On Wednesday I went to Zuccotti park in lower Manhattan to see what all the hoopla was about concerning the swelling crowds gathering to protest Wall Street and Capitalism. Zuccotti park, one of the few private parks in New York City, had been turned into a command post and staging ground for the myriad of groups and individuals who had gathered to vent their rage against the disparity between what they perceived to be the haves and have nots in this country.
The scene was part Woodstock (minus the talent and music) part rave (minus anything resembling ecstasy) and part public forum (minus anything resembling intelligent dialogue). The overwhelming majority of people were in their teens and early twenties -- lost souls not quite sure what they were angry about. I spent a few hours going through the crowd talking to as many people as I could, and it seemed that each person had a different agenda, a different bone to pick, and a different cause celebre.
In addition to the young people in search of life's meaning and some type of government handout there was the usual assortment of left wing organizations, including but not limited to the Communist Party USA, the Socialist Workers Party, Workers World Party, and dozens of unions including the SEIU. It became clear to me that the rhetoric of class warfare championed by Barack Obama and dutifully spread by the major media had permeated the crowd and was the only common thread holding the rabble together.
They all seemed to agree that greed and capitalism are the roots of all evil and culprits for all of society's ills. They shouted the usual left-wing slogans like "Tax the rich feed the poor," "Jail the bankers," and "The people united will never be defeated." They were particularly upset about the taxpayers bailing out all of the big Wall Street banks and investment houses, but no one seemed to make the connection that the person most guilty of this is Barack Obama.
It soon became clear to me that I was witnessing the formation of Obama's shock troops, those he will try to exploit to bully and intimidate his way back into power.

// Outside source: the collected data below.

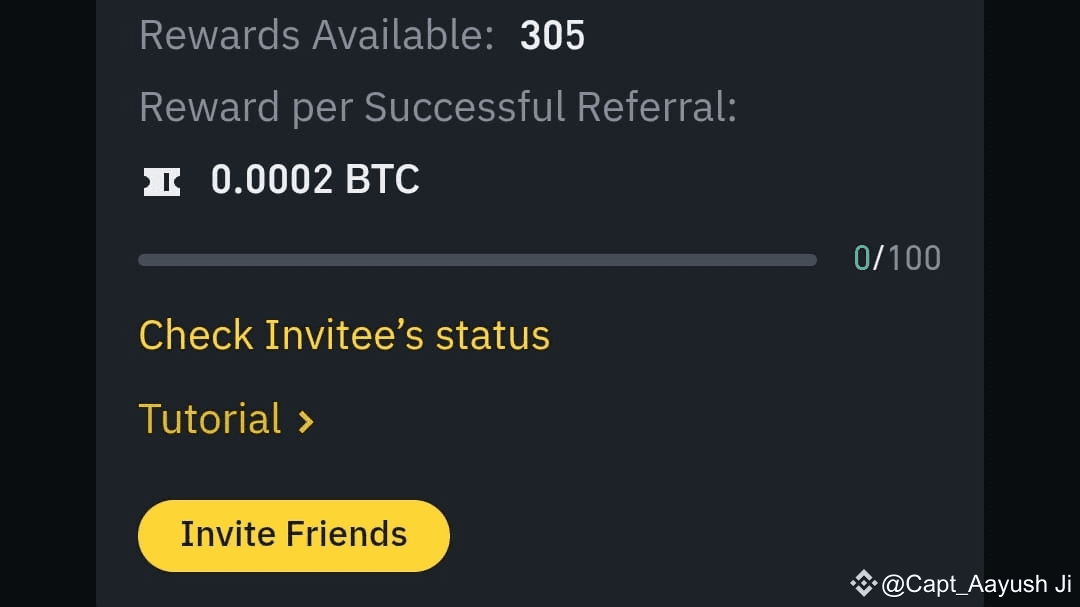Click the word Tutorial
1080x607 pixels.
point(210,420)
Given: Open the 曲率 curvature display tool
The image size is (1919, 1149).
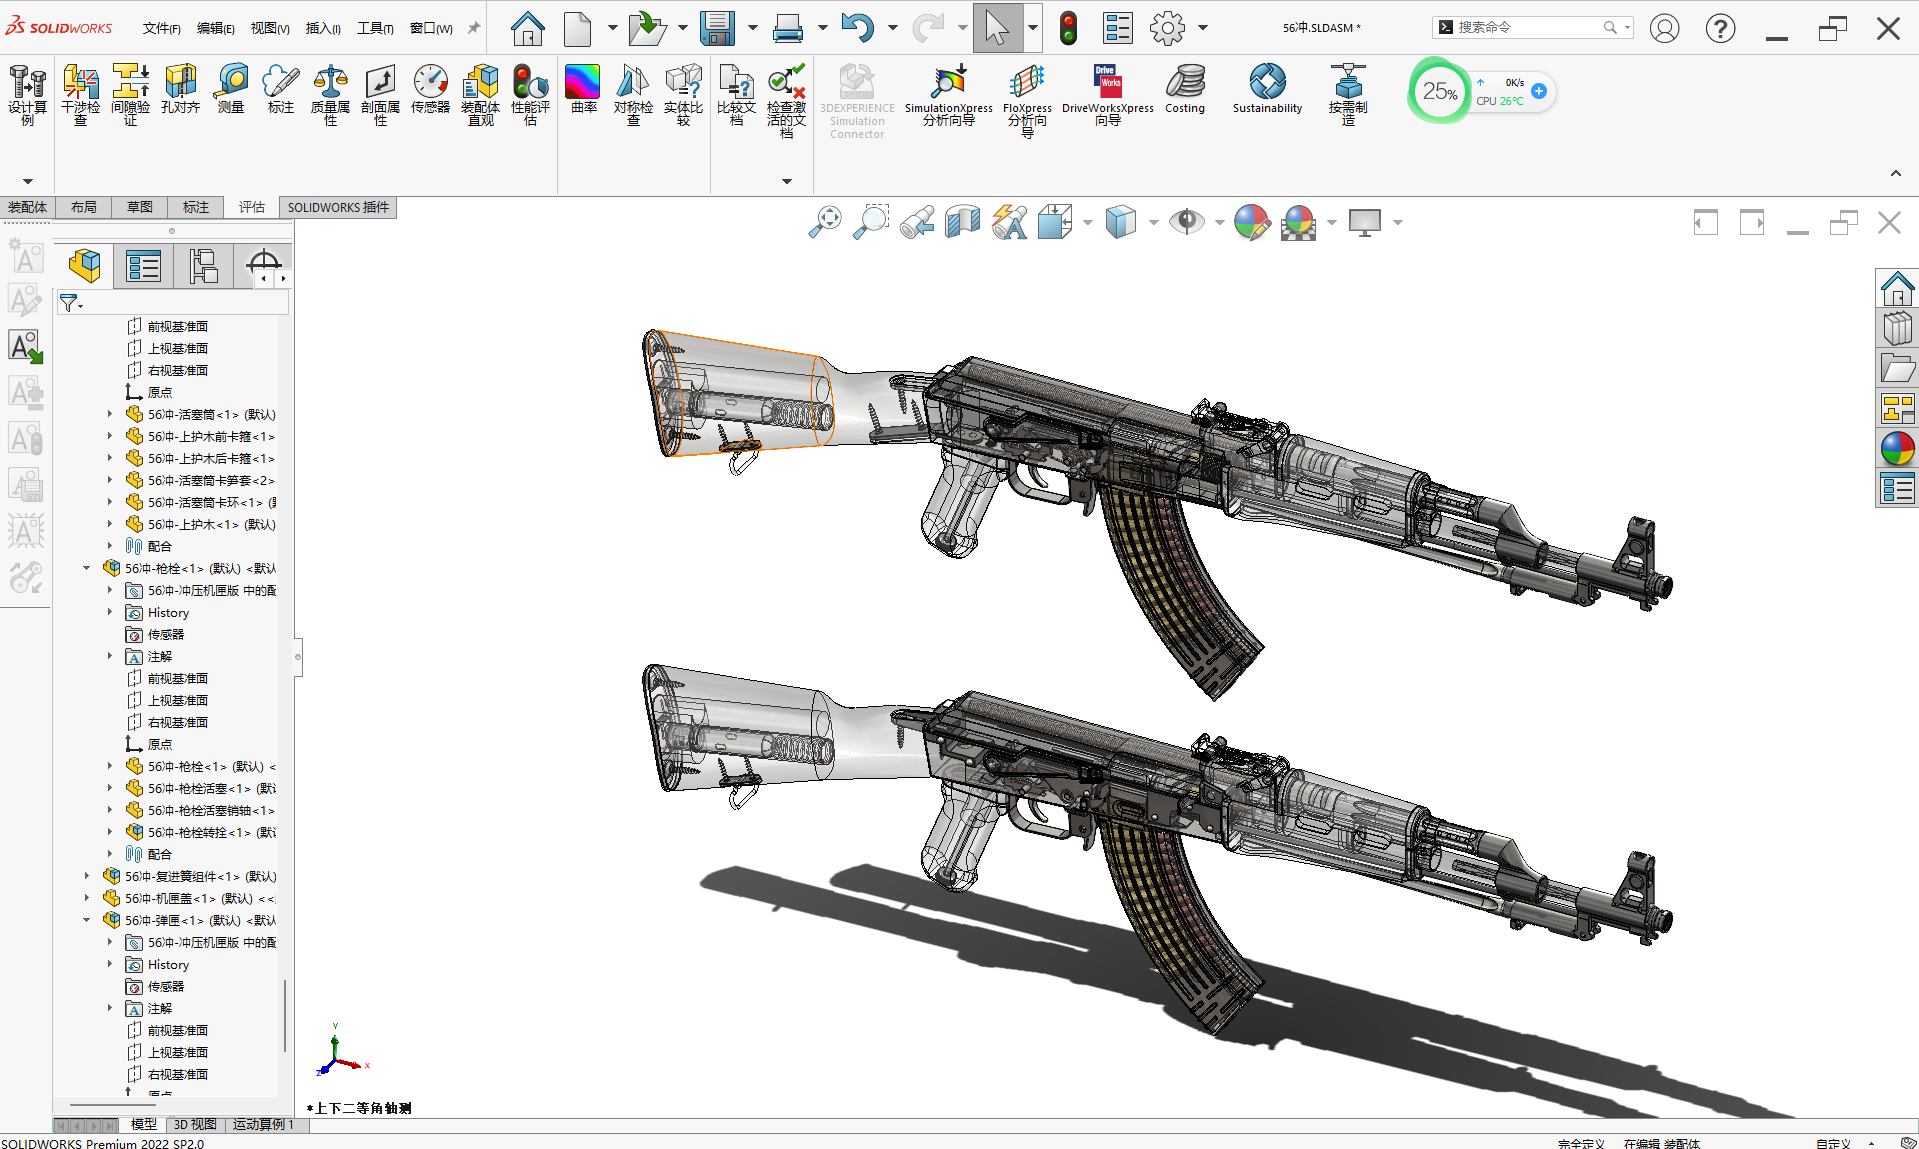Looking at the screenshot, I should [583, 89].
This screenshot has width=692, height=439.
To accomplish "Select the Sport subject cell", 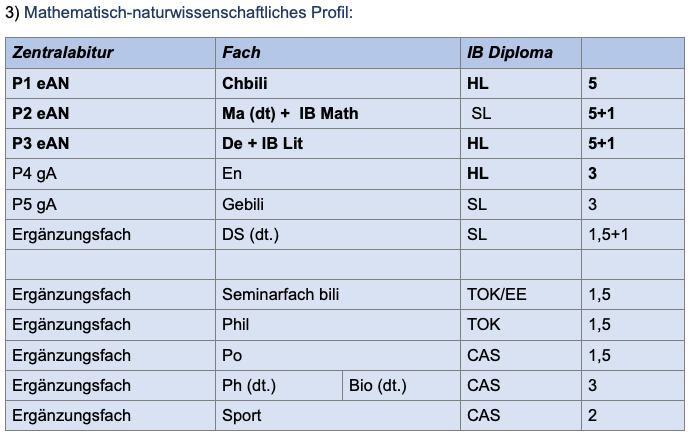I will click(x=338, y=415).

The supreme irony was not lost on me that so many of these people had ipads and ipods and were using them with great success to organize their movement. I could not help but remember Lenin's famous quote, "The capitalists will sell us the rope that we will hang them with." And I thought of the passing of Steve Jobs, one of America's greatest inventors, entrepreneurs, visionaries and capitalists. A man who will forever change the way we all live for the better.
Considering what little the occupation crowd has made possible, compared to what the great champion of the free market Steve Jobs has made possible, I could only shake my head. As Howard Roark reminds us, "Thousands of years ago, the first man discovered how to make fire. He was probably burned at the stake he had taught his brothers to light." The occupation forces seem eager to throw in the torch.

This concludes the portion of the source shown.